Data cut-off date 29 Aug 2024
a Efficacy was assessed using the 2018 International Workshop for Chronic Lymphocytic Leukemia (iwCLL) guidelines.
b Based on Kaplan-Meier estimation.
c Based on stratified Cox proportional hazards model.
d 2-sided nominal p-value based on stratified log-rank test.
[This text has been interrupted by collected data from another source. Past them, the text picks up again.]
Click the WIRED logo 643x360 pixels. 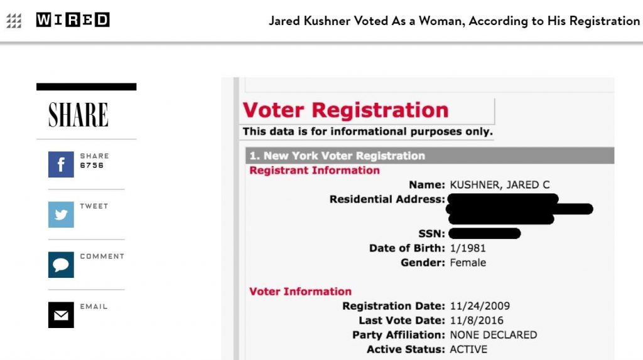[73, 20]

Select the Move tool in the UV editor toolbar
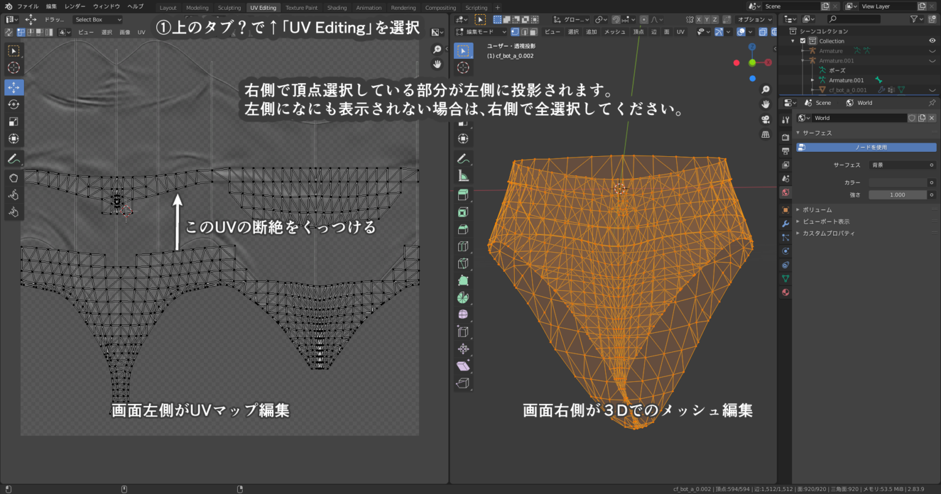(13, 87)
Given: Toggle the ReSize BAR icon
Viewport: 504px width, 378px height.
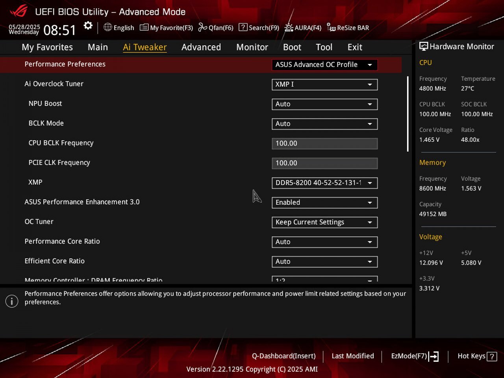Looking at the screenshot, I should (x=331, y=28).
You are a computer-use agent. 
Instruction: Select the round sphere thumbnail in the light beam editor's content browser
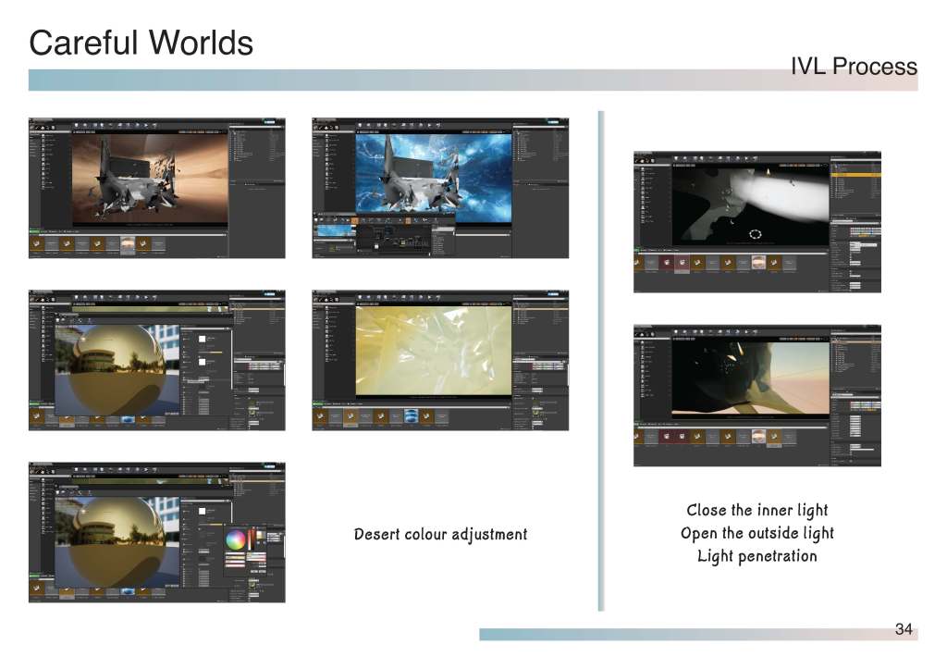pos(757,263)
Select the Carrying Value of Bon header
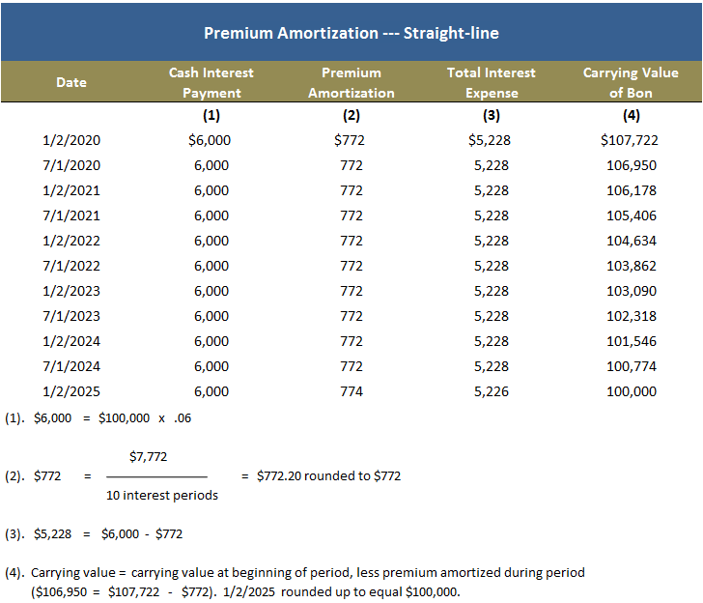Image resolution: width=703 pixels, height=603 pixels. [x=631, y=82]
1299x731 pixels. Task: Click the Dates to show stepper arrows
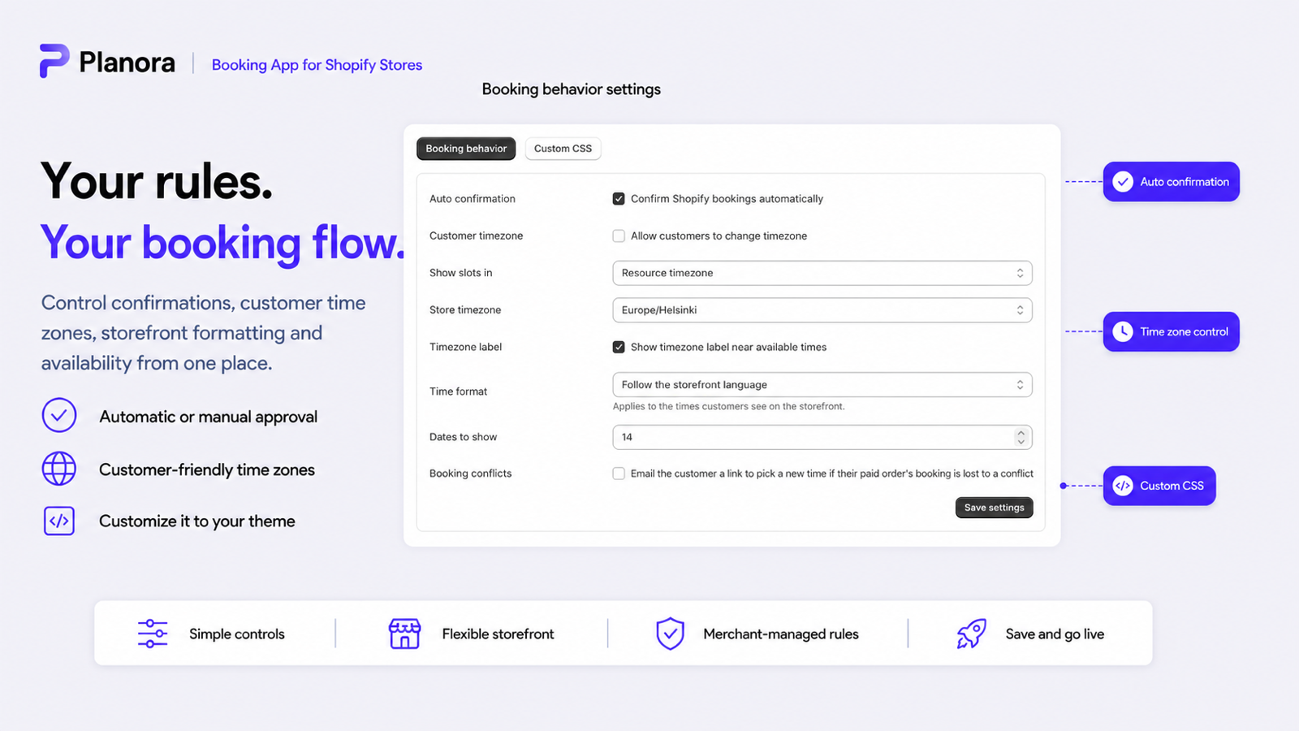coord(1021,437)
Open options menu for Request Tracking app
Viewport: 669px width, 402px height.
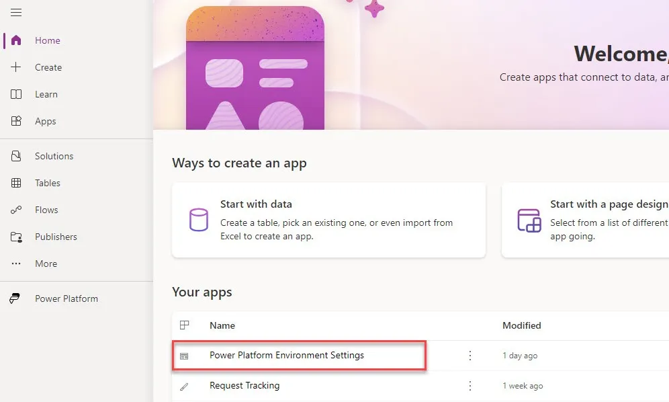(x=470, y=386)
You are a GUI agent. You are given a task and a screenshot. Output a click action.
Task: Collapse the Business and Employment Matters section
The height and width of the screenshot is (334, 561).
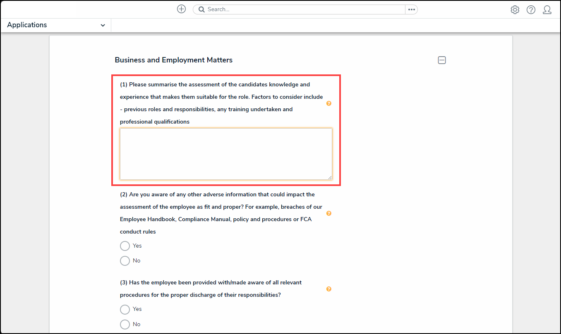(442, 60)
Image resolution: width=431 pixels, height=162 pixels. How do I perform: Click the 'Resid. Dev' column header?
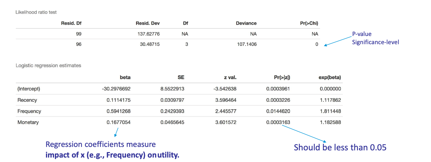click(148, 23)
Figure 2: Kaplan-Meier Curve of IRC-Assessed PFS in Patients with CLL Previously Treated with a BTK Inhibitor in Study 20020
With a median overall survival (OS) follow-up time of 20.4 months for pirtobrutinib and 19.2 months in investigator's choice arm, 38 patients (32.0 %) in the pirtobrutinib arm and 32 patients (27.0 %) in the investigator's choice arm died. Median OS was 29.7 months (95 % CI: 27.1, NE) in the pirtobrutinib arm and not reached in the investigator's choice arm. The HR was 1.090 (95% CI: 0.679, 1.749; p = 0.7202). OS analysis may be confounded by the 50 out of 119 patients who crossed over from the investigator's choice arm to pirtobrutinib.
Paediatric population
The licensing authority has waived the obligation to submit the results of studies with Jaypirca in all subsets of the paediatric population in mature B‑cell malignancies (see section 4.2 for information on paediatric use).
Conditional approval
This medicinal product has been authorised under a so-called 'conditional approval' scheme. This means that further evidence on this medicinal product is awaited.
The Medicines and Healthcare products Regulatory Agency will review new information on this medicinal product at least every year and this SmPC will be updated as necessary.